**** Given records
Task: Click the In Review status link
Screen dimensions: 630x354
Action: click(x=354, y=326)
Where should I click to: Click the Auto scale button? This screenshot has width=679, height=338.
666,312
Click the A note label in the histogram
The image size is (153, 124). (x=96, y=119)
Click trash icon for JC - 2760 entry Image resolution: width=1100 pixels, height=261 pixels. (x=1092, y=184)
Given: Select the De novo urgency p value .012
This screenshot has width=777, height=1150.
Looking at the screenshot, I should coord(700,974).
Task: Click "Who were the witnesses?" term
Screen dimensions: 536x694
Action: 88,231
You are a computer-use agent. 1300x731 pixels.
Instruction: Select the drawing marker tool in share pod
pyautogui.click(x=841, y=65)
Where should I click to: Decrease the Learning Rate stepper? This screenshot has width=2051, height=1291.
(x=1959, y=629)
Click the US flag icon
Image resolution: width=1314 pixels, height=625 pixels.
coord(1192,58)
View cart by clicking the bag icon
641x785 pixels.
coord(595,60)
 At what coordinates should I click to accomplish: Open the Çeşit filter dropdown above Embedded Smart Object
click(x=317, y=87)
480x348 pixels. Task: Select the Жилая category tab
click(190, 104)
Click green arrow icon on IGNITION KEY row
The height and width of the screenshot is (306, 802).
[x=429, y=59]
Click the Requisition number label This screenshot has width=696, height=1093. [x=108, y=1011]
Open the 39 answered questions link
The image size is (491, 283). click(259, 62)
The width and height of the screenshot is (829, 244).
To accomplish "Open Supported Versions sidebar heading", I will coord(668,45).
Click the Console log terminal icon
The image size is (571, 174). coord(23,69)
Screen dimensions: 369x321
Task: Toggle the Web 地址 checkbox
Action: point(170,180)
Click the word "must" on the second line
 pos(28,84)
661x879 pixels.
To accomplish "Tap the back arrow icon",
********
§ **Problem to solve**: Write the entries again, exactly as they stand.

§ **Response area**:
Task: Click the In Review status link
Screen dimensions: 630x354
Action: click(x=354, y=326)
Where should I click to: Click the Auto scale button? This screenshot has width=679, height=338.
666,312
Click the A note label in the histogram
The image size is (153, 124). (x=96, y=119)
Click trash icon for JC - 2760 entry Image resolution: width=1100 pixels, height=261 pixels. (x=1092, y=184)
Given: Select the De novo urgency p value .012
This screenshot has width=777, height=1150.
Looking at the screenshot, I should coord(700,974).
Task: Click "Who were the witnesses?" term
Screen dimensions: 536x694
Action: 88,231
You are a computer-use agent. 1300x731 pixels.
Instruction: Select the drawing marker tool in share pod
pyautogui.click(x=841, y=65)
Where should I click to: Decrease the Learning Rate stepper? This screenshot has width=2051, height=1291.
(x=1959, y=629)
Click the US flag icon
Image resolution: width=1314 pixels, height=625 pixels.
coord(1192,58)
View cart by clicking the bag icon
641x785 pixels.
coord(595,60)
 At what coordinates should I click to accomplish: Open the Çeşit filter dropdown above Embedded Smart Object
click(x=317, y=87)
480x348 pixels. Task: Select the Жилая category tab
click(190, 104)
Click green arrow icon on IGNITION KEY row
The height and width of the screenshot is (306, 802).
[x=429, y=59]
Click the Requisition number label This screenshot has width=696, height=1093. [x=108, y=1011]
Open the 39 answered questions link
The image size is (491, 283). click(259, 62)
The width and height of the screenshot is (829, 244).
To accomplish "Open Supported Versions sidebar heading", I will coord(668,45).
Click the Console log terminal icon
The image size is (571, 174). coord(23,69)
Screen dimensions: 369x321
Task: Toggle the Web 地址 checkbox
Action: point(170,180)
Click the word "must" on the second line
 pos(28,84)
661x879 pixels.
To accomplish "Tap the back arrow icon",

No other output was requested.